The word “commissary” has many different meanings: The military thinks of it as a supermarket, Hollywood types consider it a cafeterialike lunchroom, and the general public bills it a multipurpose store for all sorts of provisions—food and otherwise. Logan Circle residents will soon come to know it as a P Street restaurant as utilitarian as the word itself.
Owner David Winer—whose EatWellDC restaurant group also owns Logan Tavern, Grillfish, and Logan at the Heights—closed Latin/Asian-themed Merkado Kitchen at the end of August.

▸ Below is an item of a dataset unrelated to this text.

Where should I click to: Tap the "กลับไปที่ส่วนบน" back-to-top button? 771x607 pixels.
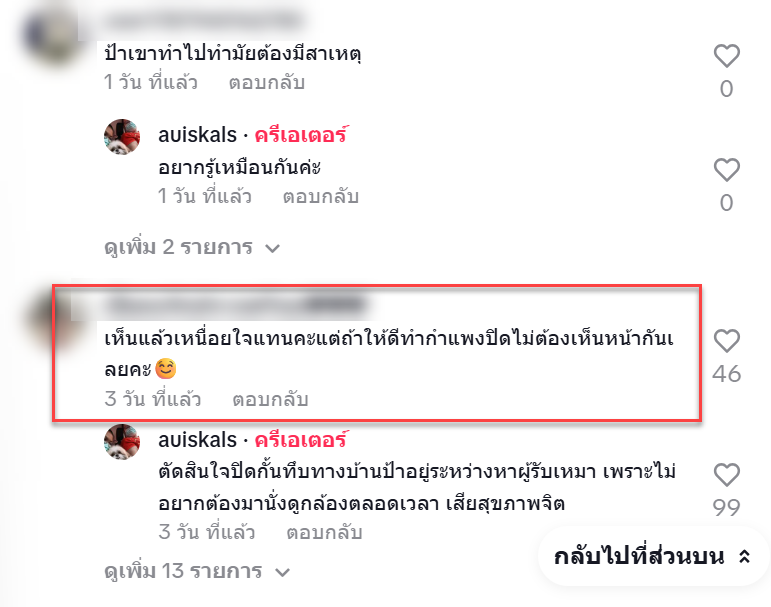[x=652, y=557]
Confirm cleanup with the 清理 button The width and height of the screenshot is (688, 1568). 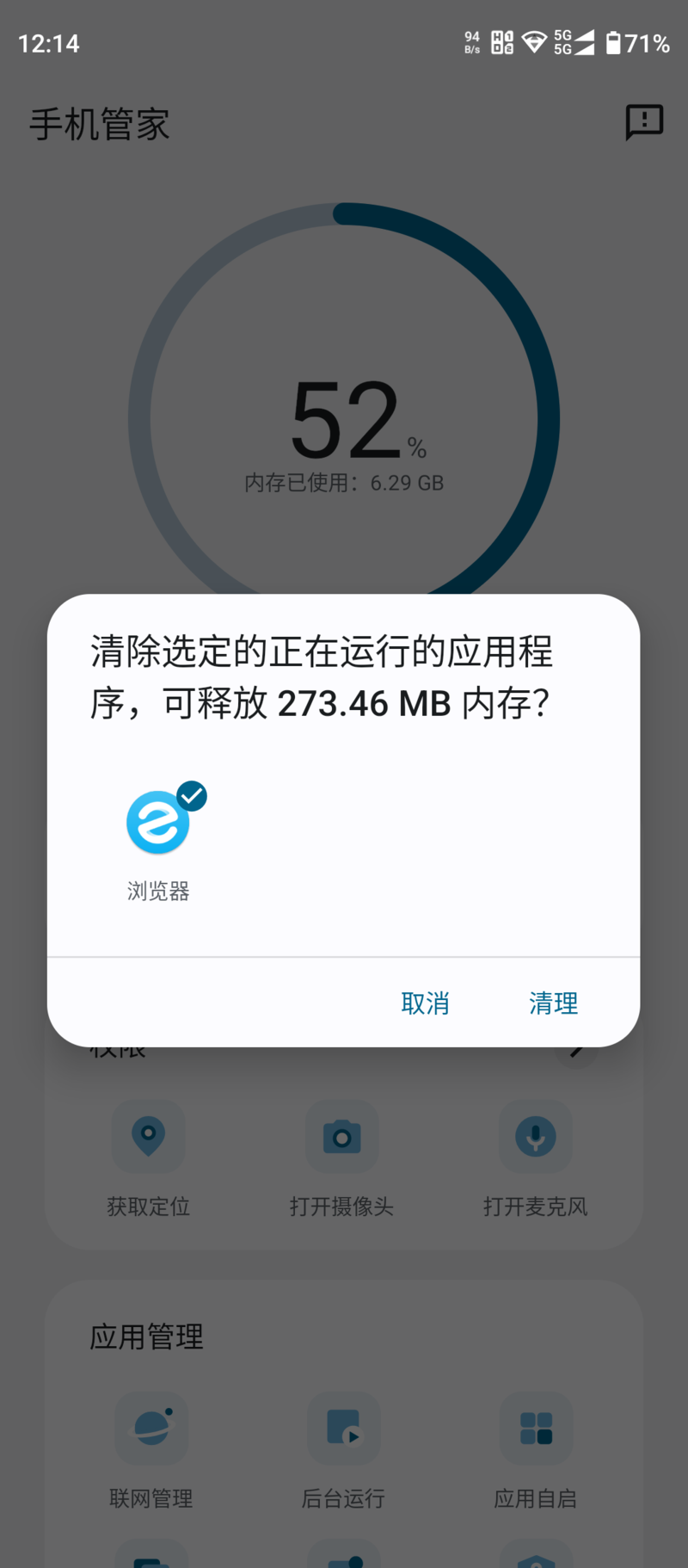point(553,1003)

He gave the space a quick makeover and reopened it last Monday as the American-focused Commissary.
Photos by Jasmine Touton
While Logan Tavern—located on the same block—is always busy, Winer says, Merkado never experienced the same success. “For three years I played around with the concept, and three years I couldn’t strike the right pitch.”

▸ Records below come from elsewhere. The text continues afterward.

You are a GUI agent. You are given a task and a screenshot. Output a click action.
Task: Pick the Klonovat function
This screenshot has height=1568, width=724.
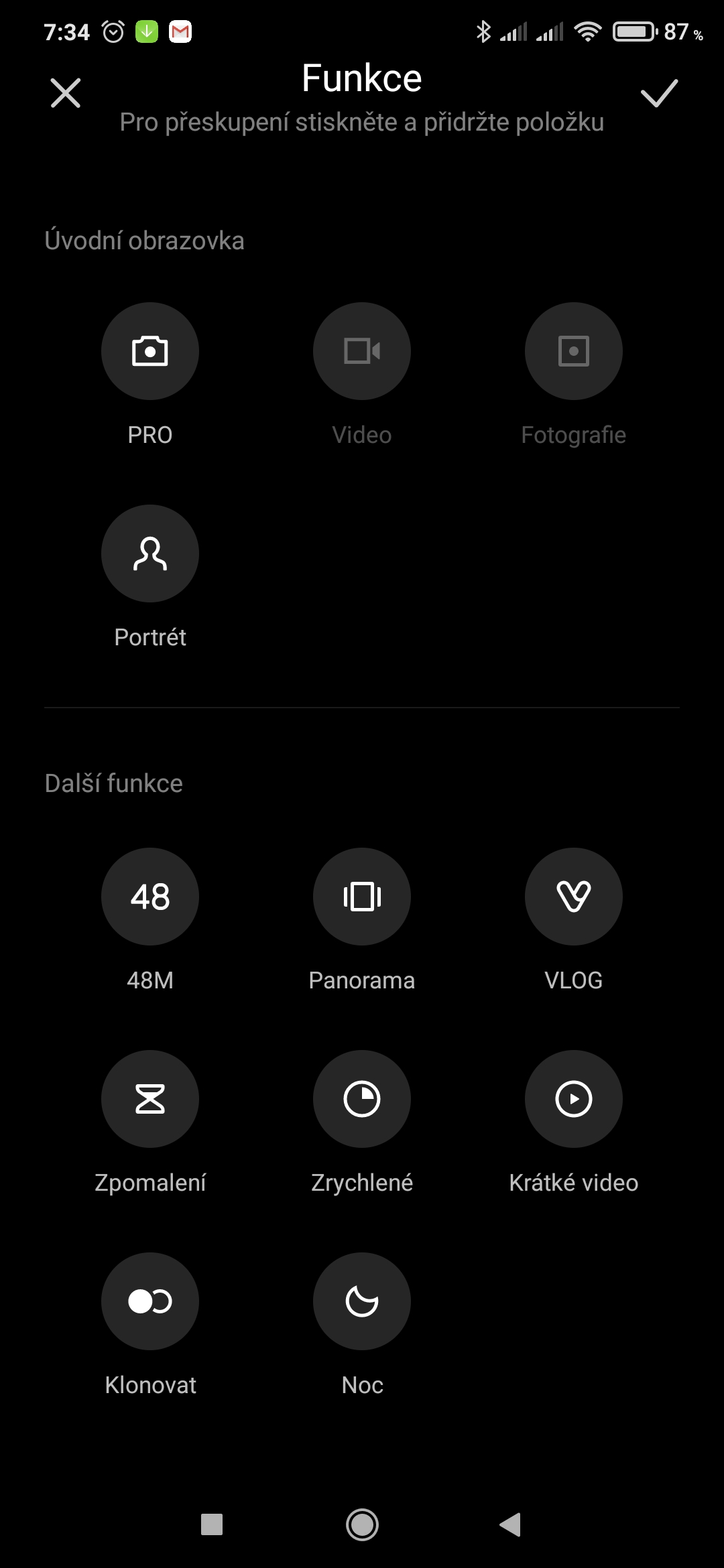(x=150, y=1301)
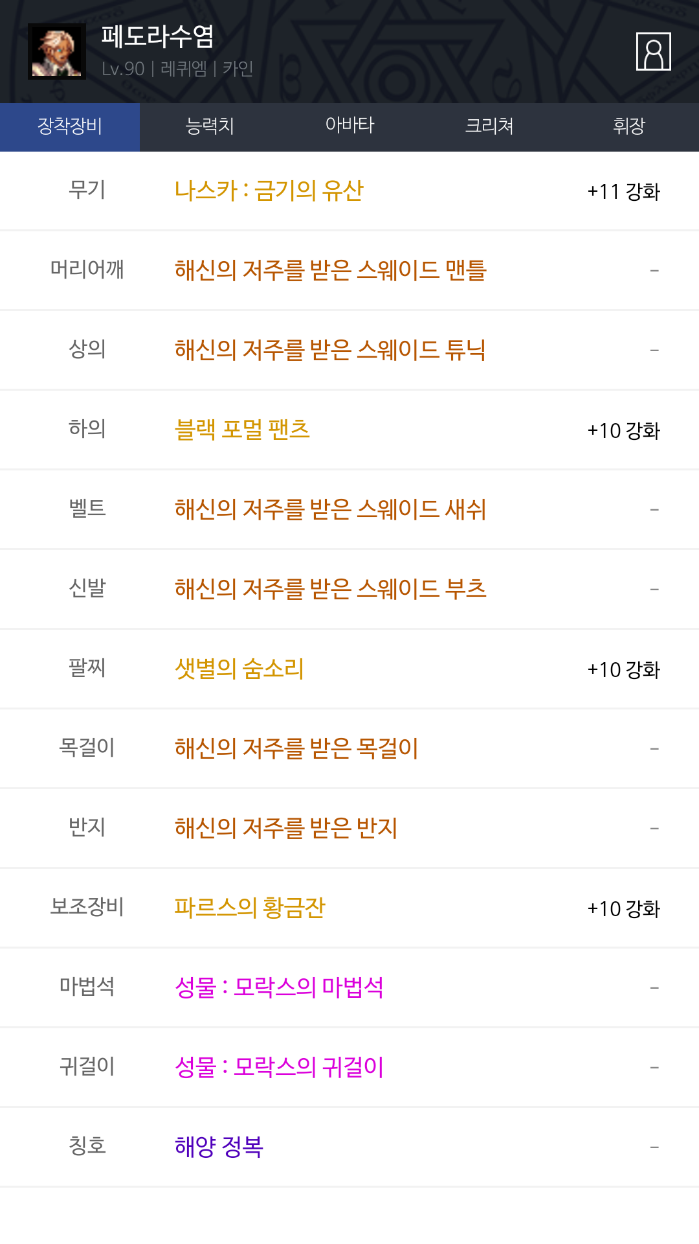Switch to the 크리쳐 tab
This screenshot has width=699, height=1244.
pyautogui.click(x=489, y=127)

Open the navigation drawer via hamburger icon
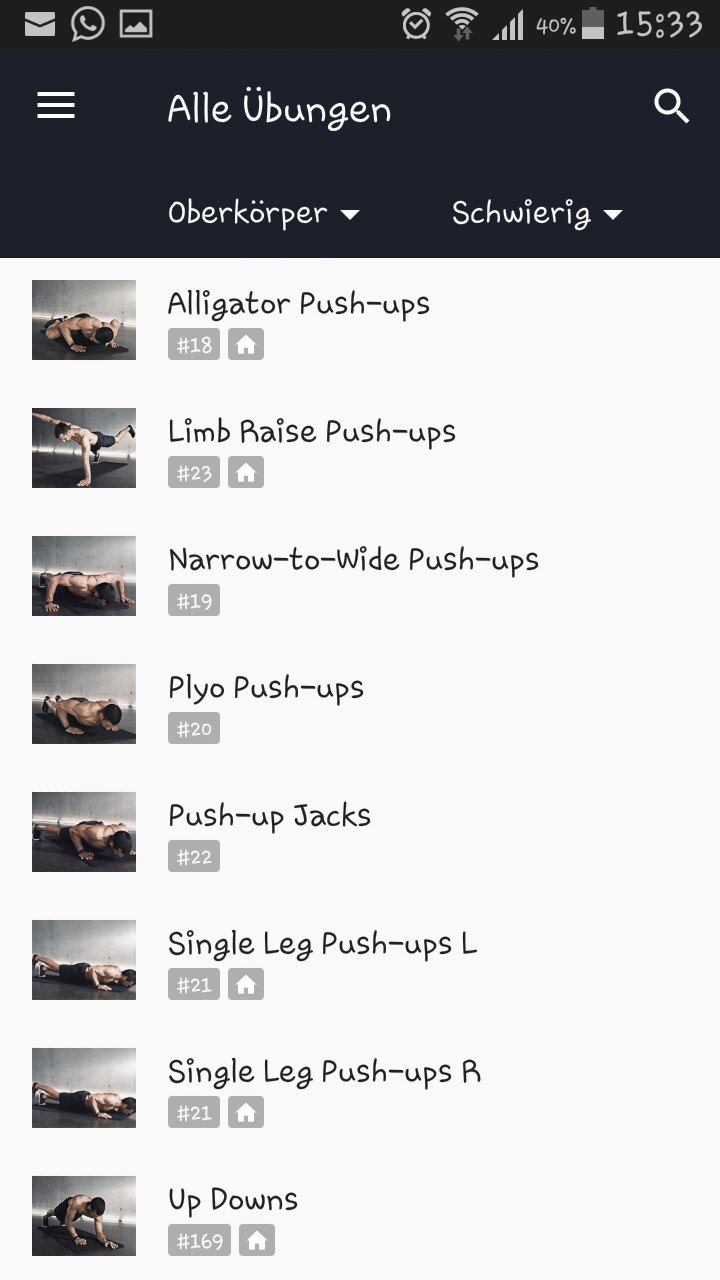click(x=55, y=105)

This time around, he’s determined to lure customers by touting “honest pricing” (entrées run from $9 to $16) and a something-for-everyone menu. The 90-seat restaurant serves breakfast every day until 5 plus lunch, dinner, and weekend brunch. Small plates, which range from $3 to $12, include sharable items like hummus and grilled pita, crisp chicken dumplings, and beef sliders showered with pickles and onions. There are heartier options such as a crisp single-serving tomato-basil pizza, burgers, and sandwiches, which range from a classic white-bread BLT to a bubbly French croque monsieur. Full dinners include seared salmon with tamarind and a Merkado-inspired steak streaked with a bright-green chimichurri sauce and paired with matchstick fries. Desserts and breakfast pastries come from Firehook and Uptown bakeries.

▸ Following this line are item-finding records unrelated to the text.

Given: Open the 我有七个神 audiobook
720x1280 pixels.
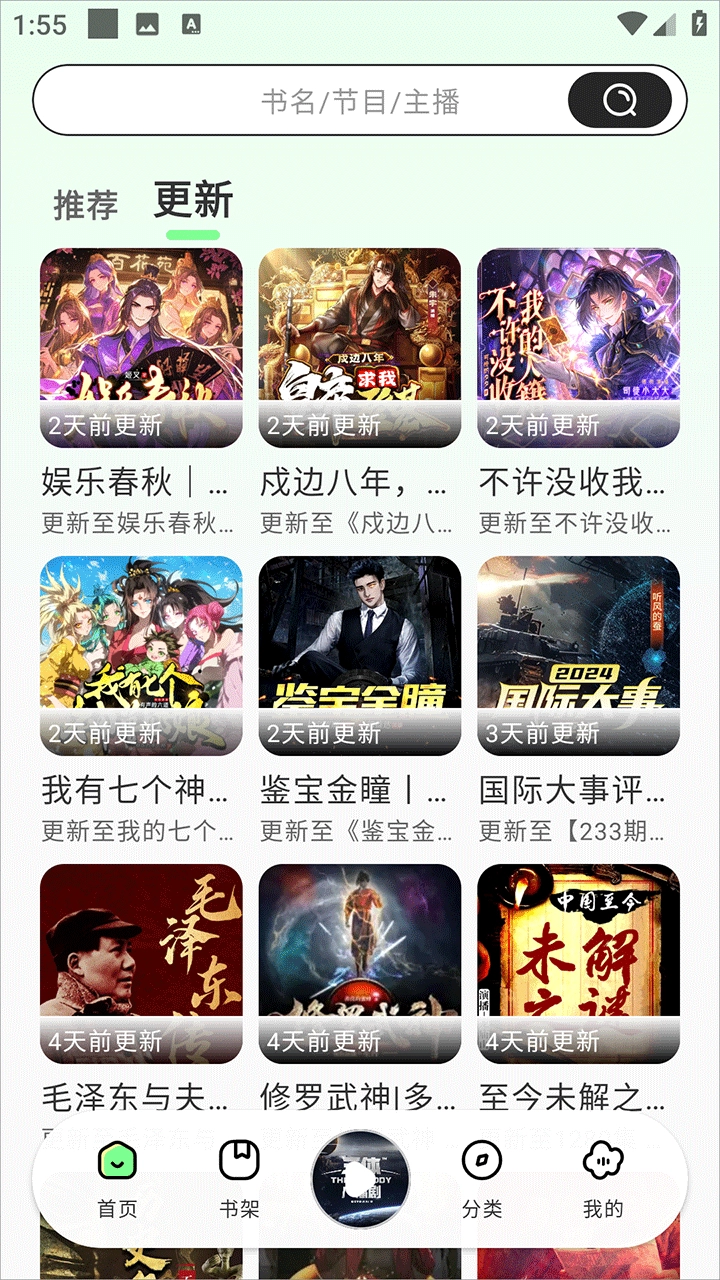Looking at the screenshot, I should (141, 655).
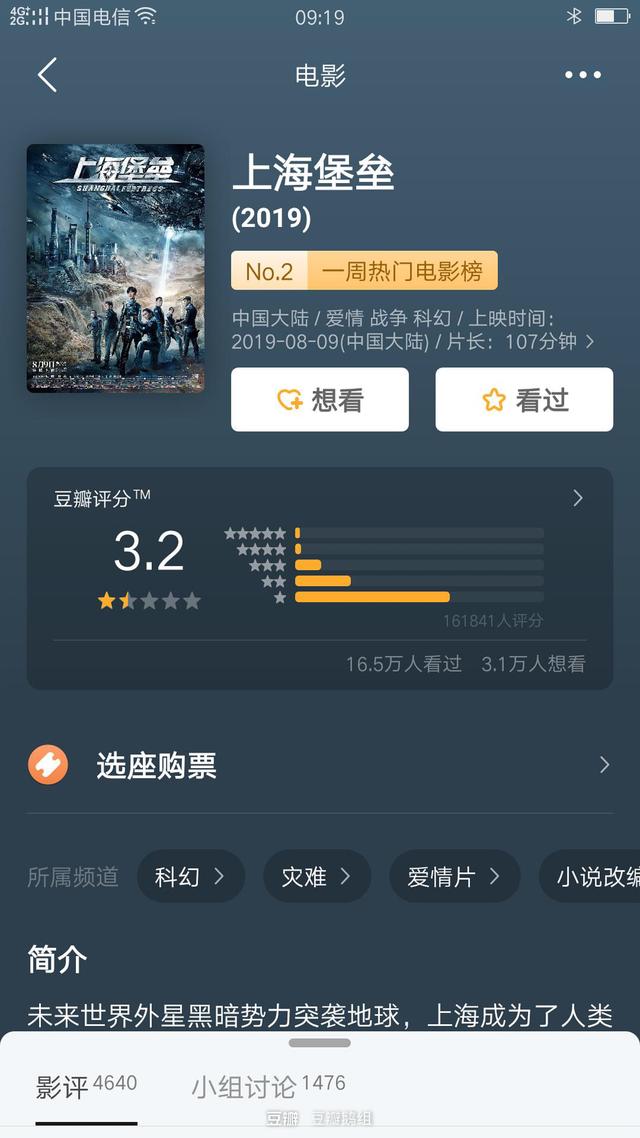Open the three-dot overflow menu
The width and height of the screenshot is (640, 1138).
(582, 75)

Those familiar with Merkado will recognize the same wide-open space, but Winer has traded the modern decor for a patriotic theme: An American flag is tacked above the bar, large chalkboard menus are written in red, white, and blue, and a weathered wooden communal table sits near the back of the restaurant.
Up front, Winer has planted a circle of coffeehouselike armchairs, whose swinging tray tables can support a laptop computer (the place has free wi-fi), a cup of espresso from the coffee bar, a smoothie from the juice bar, or a chess set from the collection of board games.
Unlike Merkado, Commissary is committed to being ecofriendly: Power comes from wind, the menu is printed in soy ink on recycled paper, and the collection of 25 wines and 12 beers all come from sustainable or organic producers.
So far it seems that the neighborhood has embraced his new concept. By 7 PM on Friday there was an hourlong wait for a table, on Saturday Winer says they were so busy he felt like closing the doors, and when we left at 6:30 PM on Sunday, customers were waiting for our table.
Commissary, 1443 P St., NW; 202-299-0018; commissarydc.com.